**Problem statement**.
Please write out the lines below word for word.

+---+

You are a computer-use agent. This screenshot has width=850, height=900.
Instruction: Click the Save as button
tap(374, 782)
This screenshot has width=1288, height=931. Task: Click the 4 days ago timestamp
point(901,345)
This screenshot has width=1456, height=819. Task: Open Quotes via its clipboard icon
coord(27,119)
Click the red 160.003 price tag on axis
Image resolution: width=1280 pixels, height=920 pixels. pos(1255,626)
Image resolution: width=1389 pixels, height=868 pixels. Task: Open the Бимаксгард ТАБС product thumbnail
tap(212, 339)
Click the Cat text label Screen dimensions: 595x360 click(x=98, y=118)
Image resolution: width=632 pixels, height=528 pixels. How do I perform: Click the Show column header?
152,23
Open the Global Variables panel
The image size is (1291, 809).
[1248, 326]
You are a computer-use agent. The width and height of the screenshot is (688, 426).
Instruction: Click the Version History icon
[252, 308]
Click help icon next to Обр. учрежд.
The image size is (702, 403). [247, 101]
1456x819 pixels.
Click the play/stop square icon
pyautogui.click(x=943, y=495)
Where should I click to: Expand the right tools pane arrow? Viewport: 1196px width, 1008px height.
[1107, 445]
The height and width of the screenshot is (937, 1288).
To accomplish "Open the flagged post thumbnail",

+---+

**Full answer**.
You are a computer-use agent. This screenshot has width=850, height=900.
Instruction: Click the Save as button
tap(374, 782)
This screenshot has width=1288, height=931. Task: Click the 4 days ago timestamp
point(901,345)
This screenshot has width=1456, height=819. Task: Open Quotes via its clipboard icon
coord(27,119)
Click the red 160.003 price tag on axis
Image resolution: width=1280 pixels, height=920 pixels. pos(1255,626)
Image resolution: width=1389 pixels, height=868 pixels. Task: Open the Бимаксгард ТАБС product thumbnail
tap(212, 339)
Click the Cat text label Screen dimensions: 595x360 click(x=98, y=118)
Image resolution: width=632 pixels, height=528 pixels. How do I perform: Click the Show column header?
152,23
Open the Global Variables panel
The image size is (1291, 809).
[1248, 326]
You are a computer-use agent. The width and height of the screenshot is (688, 426).
Instruction: Click the Version History icon
[252, 308]
Click help icon next to Обр. учрежд.
The image size is (702, 403). [247, 101]
1456x819 pixels.
Click the play/stop square icon
pyautogui.click(x=943, y=495)
Where should I click to: Expand the right tools pane arrow? Viewport: 1196px width, 1008px height.
[1107, 445]
The height and width of the screenshot is (937, 1288).
To accomplish "Open the flagged post thumbnail",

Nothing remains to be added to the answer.